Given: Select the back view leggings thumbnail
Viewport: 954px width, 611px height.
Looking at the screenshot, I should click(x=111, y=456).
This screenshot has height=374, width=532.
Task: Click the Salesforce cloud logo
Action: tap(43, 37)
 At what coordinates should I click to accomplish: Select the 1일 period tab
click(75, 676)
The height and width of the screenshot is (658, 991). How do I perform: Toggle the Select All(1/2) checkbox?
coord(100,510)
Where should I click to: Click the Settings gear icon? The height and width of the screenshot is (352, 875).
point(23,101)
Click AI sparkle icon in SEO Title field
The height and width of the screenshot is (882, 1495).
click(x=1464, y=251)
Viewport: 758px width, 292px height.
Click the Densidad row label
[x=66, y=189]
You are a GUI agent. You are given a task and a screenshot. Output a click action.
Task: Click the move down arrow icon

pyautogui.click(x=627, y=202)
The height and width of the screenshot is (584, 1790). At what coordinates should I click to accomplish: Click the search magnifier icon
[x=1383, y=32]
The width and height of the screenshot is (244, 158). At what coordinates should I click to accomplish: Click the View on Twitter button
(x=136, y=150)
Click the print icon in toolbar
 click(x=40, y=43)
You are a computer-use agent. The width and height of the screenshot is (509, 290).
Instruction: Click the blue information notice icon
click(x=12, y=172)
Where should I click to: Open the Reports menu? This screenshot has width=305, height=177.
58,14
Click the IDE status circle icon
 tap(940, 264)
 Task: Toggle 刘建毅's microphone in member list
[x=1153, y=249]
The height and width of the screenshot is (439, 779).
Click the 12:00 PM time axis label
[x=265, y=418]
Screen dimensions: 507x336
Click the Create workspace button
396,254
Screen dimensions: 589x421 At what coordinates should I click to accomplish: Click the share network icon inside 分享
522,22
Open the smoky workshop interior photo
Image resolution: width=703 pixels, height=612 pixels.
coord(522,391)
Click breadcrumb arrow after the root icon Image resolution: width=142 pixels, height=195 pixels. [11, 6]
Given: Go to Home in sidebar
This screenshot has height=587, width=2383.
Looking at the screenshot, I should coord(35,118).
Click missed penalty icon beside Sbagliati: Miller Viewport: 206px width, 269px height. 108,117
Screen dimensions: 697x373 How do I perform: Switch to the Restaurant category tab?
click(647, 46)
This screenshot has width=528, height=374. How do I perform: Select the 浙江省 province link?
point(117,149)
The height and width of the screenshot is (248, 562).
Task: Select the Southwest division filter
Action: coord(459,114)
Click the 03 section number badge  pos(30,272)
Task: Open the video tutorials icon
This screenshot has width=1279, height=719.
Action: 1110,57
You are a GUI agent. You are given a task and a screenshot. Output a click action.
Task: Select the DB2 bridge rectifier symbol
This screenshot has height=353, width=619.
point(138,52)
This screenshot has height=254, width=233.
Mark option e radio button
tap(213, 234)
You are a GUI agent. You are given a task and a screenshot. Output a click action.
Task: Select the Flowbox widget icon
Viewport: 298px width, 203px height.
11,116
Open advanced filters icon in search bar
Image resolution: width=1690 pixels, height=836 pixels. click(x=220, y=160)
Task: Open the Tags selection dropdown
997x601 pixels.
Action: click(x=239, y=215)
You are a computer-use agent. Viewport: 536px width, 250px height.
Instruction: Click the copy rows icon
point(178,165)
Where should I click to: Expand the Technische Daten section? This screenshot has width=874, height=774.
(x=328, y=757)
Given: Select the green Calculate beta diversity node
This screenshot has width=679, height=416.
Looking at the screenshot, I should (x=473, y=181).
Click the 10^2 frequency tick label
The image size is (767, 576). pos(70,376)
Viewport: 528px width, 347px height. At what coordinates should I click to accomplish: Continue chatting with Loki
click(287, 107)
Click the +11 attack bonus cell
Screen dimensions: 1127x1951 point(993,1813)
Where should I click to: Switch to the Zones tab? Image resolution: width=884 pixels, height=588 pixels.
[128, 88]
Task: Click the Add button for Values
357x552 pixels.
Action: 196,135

########

Assigned task.
The entries above are to be copied word for word.

Answer area.
Given: Select the back view leggings thumbnail
Viewport: 954px width, 611px height.
Looking at the screenshot, I should click(x=111, y=456).
This screenshot has height=374, width=532.
Task: Click the Salesforce cloud logo
Action: tap(43, 37)
 At what coordinates should I click to accomplish: Select the 1일 period tab
click(75, 676)
The height and width of the screenshot is (658, 991). How do I perform: Toggle the Select All(1/2) checkbox?
coord(100,510)
Where should I click to: Click the Settings gear icon? The height and width of the screenshot is (352, 875).
point(23,101)
Click AI sparkle icon in SEO Title field
The height and width of the screenshot is (882, 1495).
click(x=1464, y=251)
Viewport: 758px width, 292px height.
Click the Densidad row label
[x=66, y=189]
You are a GUI agent. You are given a task and a screenshot. Output a click action.
Task: Click the move down arrow icon

pyautogui.click(x=627, y=202)
The height and width of the screenshot is (584, 1790). At what coordinates should I click to accomplish: Click the search magnifier icon
[x=1383, y=32]
The width and height of the screenshot is (244, 158). At what coordinates should I click to accomplish: Click the View on Twitter button
(x=136, y=150)
Click the print icon in toolbar
 click(x=40, y=43)
You are a computer-use agent. The width and height of the screenshot is (509, 290).
Instruction: Click the blue information notice icon
click(x=12, y=172)
Where should I click to: Open the Reports menu? This screenshot has width=305, height=177.
58,14
Click the IDE status circle icon
 tap(940, 264)
 Task: Toggle 刘建毅's microphone in member list
[x=1153, y=249]
The height and width of the screenshot is (439, 779).
Click the 12:00 PM time axis label
[x=265, y=418]
Screen dimensions: 507x336
Click the Create workspace button
396,254
Screen dimensions: 589x421 At what coordinates should I click to accomplish: Click the share network icon inside 分享
522,22
Open the smoky workshop interior photo
Image resolution: width=703 pixels, height=612 pixels.
coord(522,391)
Click breadcrumb arrow after the root icon Image resolution: width=142 pixels, height=195 pixels. [11, 6]
Given: Go to Home in sidebar
This screenshot has height=587, width=2383.
Looking at the screenshot, I should coord(35,118).
Click missed penalty icon beside Sbagliati: Miller Viewport: 206px width, 269px height. 108,117
Screen dimensions: 697x373 How do I perform: Switch to the Restaurant category tab?
click(647, 46)
This screenshot has width=528, height=374. How do I perform: Select the 浙江省 province link?
point(117,149)
The height and width of the screenshot is (248, 562).
Task: Select the Southwest division filter
Action: coord(459,114)
Click the 03 section number badge  pos(30,272)
Task: Open the video tutorials icon
This screenshot has width=1279, height=719.
Action: 1110,57
You are a GUI agent. You are given a task and a screenshot. Output a click action.
Task: Select the DB2 bridge rectifier symbol
This screenshot has height=353, width=619.
point(138,52)
This screenshot has height=254, width=233.
Mark option e radio button
tap(213, 234)
You are a GUI agent. You are given a task and a screenshot. Output a click action.
Task: Select the Flowbox widget icon
Viewport: 298px width, 203px height.
11,116
Open advanced filters icon in search bar
Image resolution: width=1690 pixels, height=836 pixels. click(x=220, y=160)
Task: Open the Tags selection dropdown
997x601 pixels.
Action: click(x=239, y=215)
You are a computer-use agent. Viewport: 536px width, 250px height.
Instruction: Click the copy rows icon
point(178,165)
Where should I click to: Expand the Technische Daten section? This screenshot has width=874, height=774.
(x=328, y=757)
Given: Select the green Calculate beta diversity node
This screenshot has width=679, height=416.
Looking at the screenshot, I should (x=473, y=181).
Click the 10^2 frequency tick label
The image size is (767, 576). pos(70,376)
Viewport: 528px width, 347px height. At what coordinates should I click to accomplish: Continue chatting with Loki
click(287, 107)
Click the +11 attack bonus cell
Screen dimensions: 1127x1951 point(993,1813)
Where should I click to: Switch to the Zones tab? Image resolution: width=884 pixels, height=588 pixels.
[128, 88]
Task: Click the Add button for Values
357x552 pixels.
Action: 196,135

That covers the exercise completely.